(Data extracted from a collection)
══════════

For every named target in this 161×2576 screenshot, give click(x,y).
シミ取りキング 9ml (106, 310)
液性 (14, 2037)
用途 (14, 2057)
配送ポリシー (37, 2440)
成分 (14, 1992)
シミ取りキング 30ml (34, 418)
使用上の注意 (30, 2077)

══════════

Keep the wording exact. Give all of the records again.

(Exercise solution)
For every named target in this 161×2576 screenshot, give click(x,y).
シミ取りキング 9ml (106, 310)
液性 (14, 2037)
用途 (14, 2057)
配送ポリシー (37, 2440)
成分 (14, 1992)
シミ取りキング 30ml (34, 418)
使用上の注意 (30, 2077)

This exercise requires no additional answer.